Records for locating the described items:
■ ■ ■ ■

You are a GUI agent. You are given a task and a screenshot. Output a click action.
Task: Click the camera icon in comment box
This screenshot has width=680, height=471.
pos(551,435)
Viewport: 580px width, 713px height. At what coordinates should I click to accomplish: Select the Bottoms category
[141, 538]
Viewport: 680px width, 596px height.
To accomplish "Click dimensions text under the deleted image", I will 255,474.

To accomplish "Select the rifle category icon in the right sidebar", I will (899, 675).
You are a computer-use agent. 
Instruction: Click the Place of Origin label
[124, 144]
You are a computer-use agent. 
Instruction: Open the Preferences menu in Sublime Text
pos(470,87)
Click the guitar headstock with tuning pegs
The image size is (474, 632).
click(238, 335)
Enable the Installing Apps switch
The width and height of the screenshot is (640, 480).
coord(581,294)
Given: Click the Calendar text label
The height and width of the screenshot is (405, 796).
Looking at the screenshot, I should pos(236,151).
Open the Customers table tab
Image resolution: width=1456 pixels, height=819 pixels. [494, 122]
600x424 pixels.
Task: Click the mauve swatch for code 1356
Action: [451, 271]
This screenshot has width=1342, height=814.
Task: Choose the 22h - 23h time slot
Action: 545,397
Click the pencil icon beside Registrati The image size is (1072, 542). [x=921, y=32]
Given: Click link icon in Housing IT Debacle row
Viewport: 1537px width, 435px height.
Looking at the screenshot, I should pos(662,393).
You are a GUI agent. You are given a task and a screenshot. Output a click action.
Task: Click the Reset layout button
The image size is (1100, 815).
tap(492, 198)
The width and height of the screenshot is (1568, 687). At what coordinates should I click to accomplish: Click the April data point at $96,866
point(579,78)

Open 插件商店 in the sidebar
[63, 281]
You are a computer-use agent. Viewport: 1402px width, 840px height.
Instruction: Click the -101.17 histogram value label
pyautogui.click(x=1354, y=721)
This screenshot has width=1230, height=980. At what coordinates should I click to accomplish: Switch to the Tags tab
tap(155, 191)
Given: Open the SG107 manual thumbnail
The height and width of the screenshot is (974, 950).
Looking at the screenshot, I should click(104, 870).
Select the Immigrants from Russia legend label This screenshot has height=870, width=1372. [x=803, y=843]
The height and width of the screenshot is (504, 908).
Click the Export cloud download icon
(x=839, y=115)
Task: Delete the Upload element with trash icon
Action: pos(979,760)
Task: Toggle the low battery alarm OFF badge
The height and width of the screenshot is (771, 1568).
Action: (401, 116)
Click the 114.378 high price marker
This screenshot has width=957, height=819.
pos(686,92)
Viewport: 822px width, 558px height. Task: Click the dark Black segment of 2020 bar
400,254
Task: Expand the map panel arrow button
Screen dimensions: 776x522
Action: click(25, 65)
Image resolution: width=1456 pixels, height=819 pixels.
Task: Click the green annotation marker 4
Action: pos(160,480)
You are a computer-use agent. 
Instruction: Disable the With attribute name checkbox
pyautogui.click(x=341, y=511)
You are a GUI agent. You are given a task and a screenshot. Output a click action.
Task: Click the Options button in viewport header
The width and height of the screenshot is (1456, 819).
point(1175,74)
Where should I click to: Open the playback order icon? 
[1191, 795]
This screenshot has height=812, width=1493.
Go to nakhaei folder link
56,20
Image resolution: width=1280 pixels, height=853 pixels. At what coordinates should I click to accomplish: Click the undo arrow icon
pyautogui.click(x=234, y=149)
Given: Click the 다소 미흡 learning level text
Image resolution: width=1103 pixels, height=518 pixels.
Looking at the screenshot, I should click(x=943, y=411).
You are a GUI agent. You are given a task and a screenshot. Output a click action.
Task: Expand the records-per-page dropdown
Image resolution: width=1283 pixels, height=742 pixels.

■ ■ ■ ■

▶ [Goal of the exercise]:
How many lines of the items above contain the string "will"? Give only the number.

▶ [Task solution]:
2